• [TRY IT]
Scan the entries below, and for each line that includes the word "Macintosh", make a copy.
=== EXCERPTED DATA ===
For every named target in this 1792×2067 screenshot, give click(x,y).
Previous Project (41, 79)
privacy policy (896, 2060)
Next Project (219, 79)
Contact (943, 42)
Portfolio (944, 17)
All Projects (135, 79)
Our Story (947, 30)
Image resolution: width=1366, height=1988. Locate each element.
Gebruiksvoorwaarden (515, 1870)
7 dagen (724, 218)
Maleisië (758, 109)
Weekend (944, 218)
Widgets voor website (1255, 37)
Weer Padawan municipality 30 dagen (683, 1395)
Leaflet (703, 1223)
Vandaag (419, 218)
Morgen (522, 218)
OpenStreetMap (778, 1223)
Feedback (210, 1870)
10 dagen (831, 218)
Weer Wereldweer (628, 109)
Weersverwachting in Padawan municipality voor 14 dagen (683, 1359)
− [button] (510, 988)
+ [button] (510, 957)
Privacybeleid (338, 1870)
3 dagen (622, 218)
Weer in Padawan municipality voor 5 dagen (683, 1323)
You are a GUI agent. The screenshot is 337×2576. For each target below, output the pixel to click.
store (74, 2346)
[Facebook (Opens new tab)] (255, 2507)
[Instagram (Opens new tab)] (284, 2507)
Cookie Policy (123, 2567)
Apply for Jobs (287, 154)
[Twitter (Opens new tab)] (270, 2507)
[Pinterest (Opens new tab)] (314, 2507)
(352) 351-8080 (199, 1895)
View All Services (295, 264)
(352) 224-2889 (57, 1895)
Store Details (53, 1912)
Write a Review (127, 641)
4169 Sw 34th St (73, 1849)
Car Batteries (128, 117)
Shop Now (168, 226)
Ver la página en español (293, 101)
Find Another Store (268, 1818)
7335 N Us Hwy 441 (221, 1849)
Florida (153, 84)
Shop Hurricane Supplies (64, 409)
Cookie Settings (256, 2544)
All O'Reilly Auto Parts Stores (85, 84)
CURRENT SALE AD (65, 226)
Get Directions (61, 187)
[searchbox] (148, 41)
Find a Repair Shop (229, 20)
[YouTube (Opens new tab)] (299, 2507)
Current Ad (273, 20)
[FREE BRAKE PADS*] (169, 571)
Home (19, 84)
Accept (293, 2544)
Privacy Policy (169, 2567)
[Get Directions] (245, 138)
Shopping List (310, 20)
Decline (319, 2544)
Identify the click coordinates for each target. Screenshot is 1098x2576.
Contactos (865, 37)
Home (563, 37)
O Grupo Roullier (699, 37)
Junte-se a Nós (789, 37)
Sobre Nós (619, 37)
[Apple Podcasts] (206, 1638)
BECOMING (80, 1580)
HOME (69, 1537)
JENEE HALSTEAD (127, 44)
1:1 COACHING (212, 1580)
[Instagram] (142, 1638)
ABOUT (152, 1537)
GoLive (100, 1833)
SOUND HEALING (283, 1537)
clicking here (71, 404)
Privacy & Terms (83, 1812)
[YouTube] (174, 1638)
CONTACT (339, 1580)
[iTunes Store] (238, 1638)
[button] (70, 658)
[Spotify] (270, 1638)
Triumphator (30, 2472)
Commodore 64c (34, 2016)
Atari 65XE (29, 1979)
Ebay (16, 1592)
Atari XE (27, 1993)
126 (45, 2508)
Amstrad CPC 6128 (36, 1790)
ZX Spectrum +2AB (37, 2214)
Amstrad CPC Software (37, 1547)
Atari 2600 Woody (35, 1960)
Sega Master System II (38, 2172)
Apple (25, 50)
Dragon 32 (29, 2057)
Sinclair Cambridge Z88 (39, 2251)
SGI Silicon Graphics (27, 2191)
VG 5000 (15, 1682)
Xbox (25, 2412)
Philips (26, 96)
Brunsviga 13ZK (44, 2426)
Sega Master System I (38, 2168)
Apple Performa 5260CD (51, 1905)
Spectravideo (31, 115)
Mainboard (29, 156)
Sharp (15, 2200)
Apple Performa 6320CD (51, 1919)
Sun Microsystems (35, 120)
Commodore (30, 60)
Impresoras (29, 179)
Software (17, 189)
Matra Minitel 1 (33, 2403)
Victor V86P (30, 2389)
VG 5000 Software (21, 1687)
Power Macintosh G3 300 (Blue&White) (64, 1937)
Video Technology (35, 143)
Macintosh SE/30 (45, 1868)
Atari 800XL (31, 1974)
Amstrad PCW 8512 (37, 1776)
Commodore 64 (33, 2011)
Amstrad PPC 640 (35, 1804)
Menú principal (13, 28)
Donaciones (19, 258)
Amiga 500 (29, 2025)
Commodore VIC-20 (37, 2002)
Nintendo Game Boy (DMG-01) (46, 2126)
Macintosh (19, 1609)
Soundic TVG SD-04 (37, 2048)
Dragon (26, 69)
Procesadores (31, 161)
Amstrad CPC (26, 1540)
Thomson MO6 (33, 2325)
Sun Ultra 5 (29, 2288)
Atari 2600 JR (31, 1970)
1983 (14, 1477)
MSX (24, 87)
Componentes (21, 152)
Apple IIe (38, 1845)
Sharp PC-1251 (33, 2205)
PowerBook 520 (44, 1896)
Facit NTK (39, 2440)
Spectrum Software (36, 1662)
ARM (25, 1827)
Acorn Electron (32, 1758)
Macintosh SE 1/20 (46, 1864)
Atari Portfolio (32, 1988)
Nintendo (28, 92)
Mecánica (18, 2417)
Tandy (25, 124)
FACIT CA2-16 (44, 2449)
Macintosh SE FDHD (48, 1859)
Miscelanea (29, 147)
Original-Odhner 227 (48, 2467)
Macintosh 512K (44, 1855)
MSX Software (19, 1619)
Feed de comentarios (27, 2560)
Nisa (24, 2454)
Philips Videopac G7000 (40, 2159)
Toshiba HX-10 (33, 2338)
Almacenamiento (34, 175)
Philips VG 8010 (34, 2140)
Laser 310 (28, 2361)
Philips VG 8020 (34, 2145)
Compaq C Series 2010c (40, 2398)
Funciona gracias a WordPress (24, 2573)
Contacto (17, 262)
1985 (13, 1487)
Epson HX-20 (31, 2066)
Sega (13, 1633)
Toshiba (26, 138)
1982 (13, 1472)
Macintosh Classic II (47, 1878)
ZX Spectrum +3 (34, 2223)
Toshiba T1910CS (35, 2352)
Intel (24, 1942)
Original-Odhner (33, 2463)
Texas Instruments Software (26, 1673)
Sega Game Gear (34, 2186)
===
• [SOLUTION TO THE PROBLEM]
Power Macintosh G3 300 (Blue&White) (64, 1937)
Macintosh SE/30 (45, 1868)
Macintosh (19, 1609)
Macintosh SE 1/20 (46, 1864)
Macintosh SE FDHD (48, 1859)
Macintosh 512K (44, 1855)
Macintosh Classic II (47, 1878)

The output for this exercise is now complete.